Send, a 10-minute grocery delivery app, has been placed in voluntary administration less than 12 months after in launched, in an ominous sign for the rapid grocery delivery market.
Matthew Kucianski and Matthew Jess of Worrells were appointed Voluntary Administrators of Send App Pty Ltd, on Tuesday this week.
The company has around 300 employees and 46,000 registered users, operating in more than 50 inner city suburbs across Sydney and Melbourne. It launched in September last year after closing a $3.1 million VC round backed by Germany’s Cherry Ventures and New York’s FJ Labs. Its network includes 13 sites, including several dark grocery stores in the two capitals.
Send initially promised home-delivered groceries in 15-minutes before tweaking its promise to the 10-minute deadline set by numerous rivals both locally and in the US.

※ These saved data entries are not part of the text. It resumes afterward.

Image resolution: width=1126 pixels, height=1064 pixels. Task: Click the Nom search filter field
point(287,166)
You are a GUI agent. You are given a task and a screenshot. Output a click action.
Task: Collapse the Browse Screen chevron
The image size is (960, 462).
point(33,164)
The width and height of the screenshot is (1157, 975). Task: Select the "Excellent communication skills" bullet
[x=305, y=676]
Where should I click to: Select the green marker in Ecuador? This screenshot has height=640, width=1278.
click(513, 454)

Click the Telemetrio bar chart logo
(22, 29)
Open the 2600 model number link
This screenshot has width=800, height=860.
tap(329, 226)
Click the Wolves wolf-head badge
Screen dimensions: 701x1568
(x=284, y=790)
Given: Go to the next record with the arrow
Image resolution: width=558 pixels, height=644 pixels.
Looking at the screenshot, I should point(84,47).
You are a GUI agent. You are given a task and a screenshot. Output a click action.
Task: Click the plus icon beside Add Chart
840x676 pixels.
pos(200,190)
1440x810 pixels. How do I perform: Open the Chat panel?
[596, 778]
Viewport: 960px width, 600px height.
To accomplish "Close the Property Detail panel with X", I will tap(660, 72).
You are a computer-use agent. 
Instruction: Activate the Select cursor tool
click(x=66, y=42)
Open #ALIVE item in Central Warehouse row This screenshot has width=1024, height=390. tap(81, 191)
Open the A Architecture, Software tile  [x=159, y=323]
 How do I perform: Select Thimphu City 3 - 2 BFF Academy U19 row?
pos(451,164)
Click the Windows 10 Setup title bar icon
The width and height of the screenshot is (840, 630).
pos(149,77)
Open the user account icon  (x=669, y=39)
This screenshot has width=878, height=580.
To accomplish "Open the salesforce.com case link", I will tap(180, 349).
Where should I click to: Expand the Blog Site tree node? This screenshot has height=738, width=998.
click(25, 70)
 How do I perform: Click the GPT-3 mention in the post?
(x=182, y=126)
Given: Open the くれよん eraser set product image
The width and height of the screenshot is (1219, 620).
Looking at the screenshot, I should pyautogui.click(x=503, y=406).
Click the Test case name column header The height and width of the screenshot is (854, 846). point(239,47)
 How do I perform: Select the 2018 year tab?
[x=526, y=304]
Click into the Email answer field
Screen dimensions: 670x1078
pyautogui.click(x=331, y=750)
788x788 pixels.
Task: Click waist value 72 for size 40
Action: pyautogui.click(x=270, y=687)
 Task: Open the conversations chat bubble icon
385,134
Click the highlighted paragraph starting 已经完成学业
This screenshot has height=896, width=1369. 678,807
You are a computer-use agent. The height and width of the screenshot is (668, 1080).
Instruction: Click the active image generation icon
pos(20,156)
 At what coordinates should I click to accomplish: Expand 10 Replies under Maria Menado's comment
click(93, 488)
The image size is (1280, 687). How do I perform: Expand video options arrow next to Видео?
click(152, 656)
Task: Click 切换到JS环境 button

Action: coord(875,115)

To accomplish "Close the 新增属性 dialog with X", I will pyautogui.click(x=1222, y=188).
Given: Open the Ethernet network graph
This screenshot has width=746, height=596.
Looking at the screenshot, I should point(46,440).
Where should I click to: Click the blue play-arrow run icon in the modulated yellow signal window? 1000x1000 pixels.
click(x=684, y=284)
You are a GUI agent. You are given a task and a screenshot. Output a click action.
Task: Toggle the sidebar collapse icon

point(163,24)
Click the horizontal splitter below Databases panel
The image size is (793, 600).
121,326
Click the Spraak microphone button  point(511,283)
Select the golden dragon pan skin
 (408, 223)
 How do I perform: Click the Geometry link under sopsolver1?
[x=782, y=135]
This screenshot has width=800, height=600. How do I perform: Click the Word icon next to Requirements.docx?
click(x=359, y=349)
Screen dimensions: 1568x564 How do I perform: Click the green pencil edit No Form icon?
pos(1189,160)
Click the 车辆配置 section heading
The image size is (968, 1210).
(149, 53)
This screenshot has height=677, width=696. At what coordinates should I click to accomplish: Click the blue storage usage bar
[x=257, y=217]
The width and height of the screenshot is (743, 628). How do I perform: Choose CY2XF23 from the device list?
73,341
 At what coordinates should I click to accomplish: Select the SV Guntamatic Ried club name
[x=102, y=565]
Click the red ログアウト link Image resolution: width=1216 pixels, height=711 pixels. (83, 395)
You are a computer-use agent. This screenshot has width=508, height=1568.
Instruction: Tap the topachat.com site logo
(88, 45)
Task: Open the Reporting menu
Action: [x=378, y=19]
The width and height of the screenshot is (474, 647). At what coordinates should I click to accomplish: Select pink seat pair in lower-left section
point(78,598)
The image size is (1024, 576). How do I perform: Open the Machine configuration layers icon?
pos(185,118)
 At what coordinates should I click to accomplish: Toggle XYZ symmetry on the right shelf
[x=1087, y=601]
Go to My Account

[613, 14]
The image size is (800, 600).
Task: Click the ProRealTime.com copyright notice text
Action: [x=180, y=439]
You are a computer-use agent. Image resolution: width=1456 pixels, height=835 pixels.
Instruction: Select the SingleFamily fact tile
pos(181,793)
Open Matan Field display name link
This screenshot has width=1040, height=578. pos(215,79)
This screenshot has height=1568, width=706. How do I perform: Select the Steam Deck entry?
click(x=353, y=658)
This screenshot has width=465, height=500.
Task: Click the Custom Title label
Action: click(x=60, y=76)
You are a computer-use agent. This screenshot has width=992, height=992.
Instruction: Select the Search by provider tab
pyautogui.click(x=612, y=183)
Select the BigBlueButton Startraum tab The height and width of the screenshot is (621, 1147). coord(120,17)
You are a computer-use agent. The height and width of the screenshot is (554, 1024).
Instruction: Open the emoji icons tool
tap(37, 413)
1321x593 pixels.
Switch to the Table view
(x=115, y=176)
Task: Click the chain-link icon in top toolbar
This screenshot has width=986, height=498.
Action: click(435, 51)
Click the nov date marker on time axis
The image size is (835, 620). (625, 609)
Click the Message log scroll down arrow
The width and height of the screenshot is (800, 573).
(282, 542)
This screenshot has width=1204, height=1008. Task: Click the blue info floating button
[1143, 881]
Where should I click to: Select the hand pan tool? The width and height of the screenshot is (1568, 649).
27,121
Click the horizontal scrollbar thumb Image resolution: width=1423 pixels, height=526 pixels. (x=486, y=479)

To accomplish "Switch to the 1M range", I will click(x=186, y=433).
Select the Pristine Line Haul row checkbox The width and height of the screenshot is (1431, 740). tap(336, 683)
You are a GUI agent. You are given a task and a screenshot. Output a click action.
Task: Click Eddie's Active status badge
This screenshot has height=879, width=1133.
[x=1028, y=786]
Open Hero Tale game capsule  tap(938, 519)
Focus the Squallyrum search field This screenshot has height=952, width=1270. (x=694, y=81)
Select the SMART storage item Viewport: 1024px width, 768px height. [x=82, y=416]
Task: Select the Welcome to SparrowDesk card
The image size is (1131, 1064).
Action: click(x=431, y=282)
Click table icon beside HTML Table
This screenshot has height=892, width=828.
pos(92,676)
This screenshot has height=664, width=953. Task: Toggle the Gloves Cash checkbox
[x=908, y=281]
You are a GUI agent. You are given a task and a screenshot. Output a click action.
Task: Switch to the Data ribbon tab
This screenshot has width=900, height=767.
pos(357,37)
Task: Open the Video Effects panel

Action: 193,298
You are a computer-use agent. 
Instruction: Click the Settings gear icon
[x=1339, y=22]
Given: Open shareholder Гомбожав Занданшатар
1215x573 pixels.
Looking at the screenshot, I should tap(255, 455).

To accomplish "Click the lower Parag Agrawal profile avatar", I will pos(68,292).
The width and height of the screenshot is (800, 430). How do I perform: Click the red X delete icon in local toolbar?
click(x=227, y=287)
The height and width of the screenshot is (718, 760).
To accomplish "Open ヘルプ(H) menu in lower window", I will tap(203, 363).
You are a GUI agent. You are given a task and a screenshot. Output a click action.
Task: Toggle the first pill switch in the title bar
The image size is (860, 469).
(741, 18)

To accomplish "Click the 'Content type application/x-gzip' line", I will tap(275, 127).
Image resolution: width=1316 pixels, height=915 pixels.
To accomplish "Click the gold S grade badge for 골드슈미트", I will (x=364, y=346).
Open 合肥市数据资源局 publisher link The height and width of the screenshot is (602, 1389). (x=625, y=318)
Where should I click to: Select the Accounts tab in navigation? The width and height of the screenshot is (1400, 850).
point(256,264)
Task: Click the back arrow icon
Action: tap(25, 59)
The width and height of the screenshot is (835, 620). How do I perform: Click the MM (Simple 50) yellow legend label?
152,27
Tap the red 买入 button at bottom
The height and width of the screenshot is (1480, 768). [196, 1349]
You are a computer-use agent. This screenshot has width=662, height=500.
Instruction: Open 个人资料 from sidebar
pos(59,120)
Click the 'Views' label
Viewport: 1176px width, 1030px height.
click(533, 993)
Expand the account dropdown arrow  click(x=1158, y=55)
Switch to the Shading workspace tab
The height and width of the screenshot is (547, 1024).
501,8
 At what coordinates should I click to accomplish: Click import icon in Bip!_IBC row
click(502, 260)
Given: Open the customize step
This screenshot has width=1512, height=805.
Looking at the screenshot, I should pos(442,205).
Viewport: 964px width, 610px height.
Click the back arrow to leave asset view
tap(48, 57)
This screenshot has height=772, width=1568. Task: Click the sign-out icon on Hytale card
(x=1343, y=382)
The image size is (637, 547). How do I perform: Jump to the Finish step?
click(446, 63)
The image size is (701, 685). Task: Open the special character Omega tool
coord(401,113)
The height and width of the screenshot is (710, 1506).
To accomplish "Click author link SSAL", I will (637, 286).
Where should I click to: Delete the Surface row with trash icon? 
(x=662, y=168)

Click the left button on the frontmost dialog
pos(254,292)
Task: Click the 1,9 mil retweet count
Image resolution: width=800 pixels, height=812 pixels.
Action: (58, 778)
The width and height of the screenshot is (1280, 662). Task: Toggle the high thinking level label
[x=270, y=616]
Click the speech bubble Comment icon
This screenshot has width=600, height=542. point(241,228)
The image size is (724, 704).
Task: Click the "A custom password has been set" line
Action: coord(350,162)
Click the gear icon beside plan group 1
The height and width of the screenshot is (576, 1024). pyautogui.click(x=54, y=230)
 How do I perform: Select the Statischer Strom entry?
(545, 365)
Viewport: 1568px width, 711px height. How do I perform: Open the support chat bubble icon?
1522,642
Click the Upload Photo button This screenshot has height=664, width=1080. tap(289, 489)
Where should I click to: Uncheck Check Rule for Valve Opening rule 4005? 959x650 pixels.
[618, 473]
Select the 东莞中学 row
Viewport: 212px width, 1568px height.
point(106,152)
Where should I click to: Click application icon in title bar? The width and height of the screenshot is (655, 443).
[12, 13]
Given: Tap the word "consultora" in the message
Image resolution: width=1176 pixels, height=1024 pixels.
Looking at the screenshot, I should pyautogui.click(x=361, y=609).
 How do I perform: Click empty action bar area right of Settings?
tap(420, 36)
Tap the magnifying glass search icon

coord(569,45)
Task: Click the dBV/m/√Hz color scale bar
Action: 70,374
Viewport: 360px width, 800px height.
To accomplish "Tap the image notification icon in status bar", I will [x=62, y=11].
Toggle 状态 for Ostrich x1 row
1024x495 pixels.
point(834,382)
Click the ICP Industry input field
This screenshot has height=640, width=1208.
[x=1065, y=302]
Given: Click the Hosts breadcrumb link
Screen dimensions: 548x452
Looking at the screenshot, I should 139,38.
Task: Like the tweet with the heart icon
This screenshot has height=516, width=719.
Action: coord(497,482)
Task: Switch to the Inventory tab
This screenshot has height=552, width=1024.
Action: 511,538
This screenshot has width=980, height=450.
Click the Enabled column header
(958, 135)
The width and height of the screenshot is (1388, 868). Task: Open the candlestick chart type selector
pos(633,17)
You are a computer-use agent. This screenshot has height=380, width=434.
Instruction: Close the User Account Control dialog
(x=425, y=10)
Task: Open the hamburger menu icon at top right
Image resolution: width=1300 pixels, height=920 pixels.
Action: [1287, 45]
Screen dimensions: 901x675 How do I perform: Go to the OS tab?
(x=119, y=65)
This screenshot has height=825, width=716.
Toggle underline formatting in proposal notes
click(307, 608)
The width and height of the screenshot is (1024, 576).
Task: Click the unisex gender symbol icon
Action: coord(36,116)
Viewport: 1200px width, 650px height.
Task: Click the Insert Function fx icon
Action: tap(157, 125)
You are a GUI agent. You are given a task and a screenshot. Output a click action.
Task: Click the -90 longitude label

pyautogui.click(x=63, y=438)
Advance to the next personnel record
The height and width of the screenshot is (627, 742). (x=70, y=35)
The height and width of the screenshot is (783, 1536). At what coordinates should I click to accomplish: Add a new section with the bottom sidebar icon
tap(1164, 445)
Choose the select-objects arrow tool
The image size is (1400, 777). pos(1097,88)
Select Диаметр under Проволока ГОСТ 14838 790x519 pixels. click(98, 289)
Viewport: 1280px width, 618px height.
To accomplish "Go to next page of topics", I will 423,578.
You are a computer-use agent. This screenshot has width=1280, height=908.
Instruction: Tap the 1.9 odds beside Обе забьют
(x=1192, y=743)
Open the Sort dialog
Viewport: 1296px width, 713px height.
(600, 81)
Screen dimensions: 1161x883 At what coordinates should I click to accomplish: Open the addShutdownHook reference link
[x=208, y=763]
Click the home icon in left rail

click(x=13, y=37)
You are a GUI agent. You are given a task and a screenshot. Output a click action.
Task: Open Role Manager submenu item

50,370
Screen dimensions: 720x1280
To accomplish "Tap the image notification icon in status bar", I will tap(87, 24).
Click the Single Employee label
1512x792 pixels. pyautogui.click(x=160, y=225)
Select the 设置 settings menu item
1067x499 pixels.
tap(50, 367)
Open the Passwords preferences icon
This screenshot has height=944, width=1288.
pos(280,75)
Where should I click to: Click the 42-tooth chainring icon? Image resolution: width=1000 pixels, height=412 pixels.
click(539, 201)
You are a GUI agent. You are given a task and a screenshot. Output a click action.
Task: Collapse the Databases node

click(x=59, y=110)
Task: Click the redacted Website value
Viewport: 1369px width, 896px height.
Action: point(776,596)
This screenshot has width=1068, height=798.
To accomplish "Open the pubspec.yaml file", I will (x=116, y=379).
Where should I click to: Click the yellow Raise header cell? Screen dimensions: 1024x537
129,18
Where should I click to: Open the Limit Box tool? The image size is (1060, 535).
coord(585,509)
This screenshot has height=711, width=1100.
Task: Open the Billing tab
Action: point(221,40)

Co-founder Rob Adams is a self-confessed high school dropout in his late 20s from Sydney’s Northern Beaches. He previously worked with tech companies such as Hey You and Tyro. His co-founder is Aurbind Sharma, director of an Indian software development firm.
The business was reportedly looking for a subsequent $15 million raise at a $50 million valuation.
The initial $3 million raise left the business seriously outgunned on the cash front with Milkrun banking $75 million from Tiger Global in January and Sequoia Capital India leading an $18 million Seed round into VOLY last December. UberEats and other food delivery services also moved into the space as the local startups emerged. Send employs its riders rather than using contractors.
Analysts do not expect the sector to be profitable for several years and the initial tailwind of pandemic lockdowns has now disappeared.
Administrator Matthew Kucianski said that cash burn was the problem, along with attracting ongoing capital.
“Like many tech startups, Send had a sizeable cash burn that was being deployed to grow its market share,” he said.
“Send has been successful in building a leading position in the grocery delivery space, however, as a startup it requires ongoing financial support. Send has faced some unique financing challenges given the composition of its international investors.”
Kucianski said the Worrells’ teams are now investigating the startup’s financial position as it considers the next step, as well as contacting staff about the employment status and entitlements.
Send’s management team had been exploring options of a sale, merger or takeover in the lead up to the Voluntary Administration and these discussions will be continued by the Administrators.
A first meeting of creditors is due to be held by next Wednesday, and a second meeting of creditors is usually held within 20-30 business days. Kucianski said the future of Send App Pty Ltd will be determined at that point.
Creditors are invited to lodge a proof of debt at worrells.net.au.